AP
Oluşturulma Tarihi: Şubat 09, 2009 00:00
ANAHEIM - More than 40 years after the "It's A Small World" ride opened to promote peace and showcase the cultures of the world, Disney is populating one of its most beloved attractions with its own trademark vision of the planet: Aladdin, Nemo, Ariel and more than two dozen cartoon characters plucked from its movies.
Move over, children of the globe -- it's a Disney world after all.
More than 40 years after the "It's A Small World" ride opened to promote world peace and showcase the cultures of the world, Disney is populating one of its most beloved attractions with its own trademark vision of the planet: Aladdin, Nemo, Ariel and more than two dozen cartoon characters plucked from its movies.
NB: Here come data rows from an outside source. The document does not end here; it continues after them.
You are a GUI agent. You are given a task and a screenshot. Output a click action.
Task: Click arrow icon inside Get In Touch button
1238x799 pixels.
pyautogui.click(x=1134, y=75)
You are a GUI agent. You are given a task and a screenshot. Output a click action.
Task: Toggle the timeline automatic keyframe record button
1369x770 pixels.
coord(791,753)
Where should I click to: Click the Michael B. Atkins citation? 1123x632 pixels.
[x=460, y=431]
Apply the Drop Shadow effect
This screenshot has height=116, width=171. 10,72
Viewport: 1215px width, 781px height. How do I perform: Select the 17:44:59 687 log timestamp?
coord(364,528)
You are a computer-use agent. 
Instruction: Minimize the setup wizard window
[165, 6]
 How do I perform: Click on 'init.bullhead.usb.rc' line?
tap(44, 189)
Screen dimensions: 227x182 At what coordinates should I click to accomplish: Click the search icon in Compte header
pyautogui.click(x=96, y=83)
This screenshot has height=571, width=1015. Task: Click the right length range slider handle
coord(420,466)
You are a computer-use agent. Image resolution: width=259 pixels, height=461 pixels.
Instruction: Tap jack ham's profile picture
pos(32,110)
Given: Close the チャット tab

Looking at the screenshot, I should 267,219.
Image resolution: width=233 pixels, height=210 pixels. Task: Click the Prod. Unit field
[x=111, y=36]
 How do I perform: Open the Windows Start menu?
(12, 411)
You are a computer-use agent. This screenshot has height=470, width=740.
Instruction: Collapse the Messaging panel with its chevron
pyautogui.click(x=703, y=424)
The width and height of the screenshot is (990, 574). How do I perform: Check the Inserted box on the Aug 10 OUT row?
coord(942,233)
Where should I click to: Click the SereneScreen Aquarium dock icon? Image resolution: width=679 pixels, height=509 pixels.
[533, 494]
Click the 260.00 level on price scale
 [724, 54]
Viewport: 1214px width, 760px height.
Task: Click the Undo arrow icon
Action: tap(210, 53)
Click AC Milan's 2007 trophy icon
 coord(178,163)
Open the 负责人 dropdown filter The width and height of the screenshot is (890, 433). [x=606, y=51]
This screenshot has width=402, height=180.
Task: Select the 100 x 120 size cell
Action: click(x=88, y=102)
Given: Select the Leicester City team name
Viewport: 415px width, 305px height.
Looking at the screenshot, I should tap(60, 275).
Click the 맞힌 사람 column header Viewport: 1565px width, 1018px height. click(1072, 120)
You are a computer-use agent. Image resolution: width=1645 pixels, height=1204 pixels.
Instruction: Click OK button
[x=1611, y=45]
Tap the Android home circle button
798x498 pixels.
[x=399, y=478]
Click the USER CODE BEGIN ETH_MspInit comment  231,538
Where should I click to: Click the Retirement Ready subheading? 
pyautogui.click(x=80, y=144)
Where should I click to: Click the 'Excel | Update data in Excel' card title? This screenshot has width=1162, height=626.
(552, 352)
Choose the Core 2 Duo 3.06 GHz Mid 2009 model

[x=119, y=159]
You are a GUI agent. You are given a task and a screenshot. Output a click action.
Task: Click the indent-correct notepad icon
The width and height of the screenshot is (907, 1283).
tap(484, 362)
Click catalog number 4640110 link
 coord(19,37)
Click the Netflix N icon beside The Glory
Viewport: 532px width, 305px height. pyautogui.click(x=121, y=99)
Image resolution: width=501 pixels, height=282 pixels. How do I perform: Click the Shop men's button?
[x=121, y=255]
And those were not the only changes visitors found when the ride reopened Friday to the general public: Disney has woven a few bars from some of its hit soundtracks into the classic "Small World" melody and added a new America section that includes a nod to Los Angeles' famous Hollywood Bowl, a quaint farm scene and "Toy Story" characters.
Disney says it supplemented the human dolls with make-believe figures to keep the aging ride appealing to younger generations and give it a new twist. Yet some angry fans see an unabashed marketing ploy that trashes the pacifist message at the heart of the "Happiest Cruise That Ever Sailed the World" and ruins one of the few rides that remained unchanged since the days of Walt Disney.
"What message are they actually saying about the world?" said Jerry Beck, an animation historian who runs the blog Cartoon Brew. "That you can go anywhere and there will be a Disney theme park?"
Others are miffed that Disney would inject fantasy worlds into a ride dedicated to cross-cultural understanding. The added figures from a dozen movies include the blue alien Stitch, the mermaid Ariel and characters from the 1992 movie "Aladdin," which angered many Arab-Americans with its portrayal of Middle Eastern culture.
Debut in 1964
"Disney wants to brand the diversity of the entire world and somehow say that it's Disney derived," said Leo Braudy, a cultural historian at the University of Southern California. "It seems a bit crass to put this brand on something that was meant to be a sort of United Nations for children."
The "Small World" ride debuted at the 1964 World's Fair in New York as a benefit to the United Nations Children's Fund, and moved to Disneyland two years later. When Walt Disney dedicated the ride in 1966, he invited children from around the world to pour water from their homelands into its flume in a gesture of unity.
Since then, more than 256 million people have visited the original ride, and the "Small World" song has played 4.3 million times. Replicas have opened at Disney theme parks in Florida, Tokyo, Paris and Hong Kong, and company research shows that a quarter of all Disneyland guests consider the ride a family tradition.
Reshuffling the attraction does appeal to many fans, some of who grew up riding it each year with their parents. Dawn Barbour visited Disneyland from Texas with her children and was disappointed to find the ride closed for renovations Ñ but thrilled to hear about the changes.
Disney designers who have worked for more than a year to modify the ride insist the concerns of their critics are unfounded. They say routine repairs gave them an opportunity to add another dimension to the message of cross-cultural understanding by working in references to Disney movies that are based on foreign fairy tales or set in faraway lands.
Whenever Disney changes a popular ride, they say, the company receives criticism from die-hard fans who are resistant to anything that will alter the Disneyland of their childhood memories.
So-called "Dis-nerds" also got upset when Disney recently refurbished the classic "Pirates of the Caribbean" attraction, but were mollified once they saw the updated ride.
Designers insist the changes to "Small World" are even more subtle, and conform to Walt Disney's original philosophy and style while keeping the attraction from becoming "like a museum," said Kim Irvine, director of concept design for Walt Disney Imagineering.
"It's what Walt always wanted," she said. "He always said the park would always be changing as long as there was imagination in the world."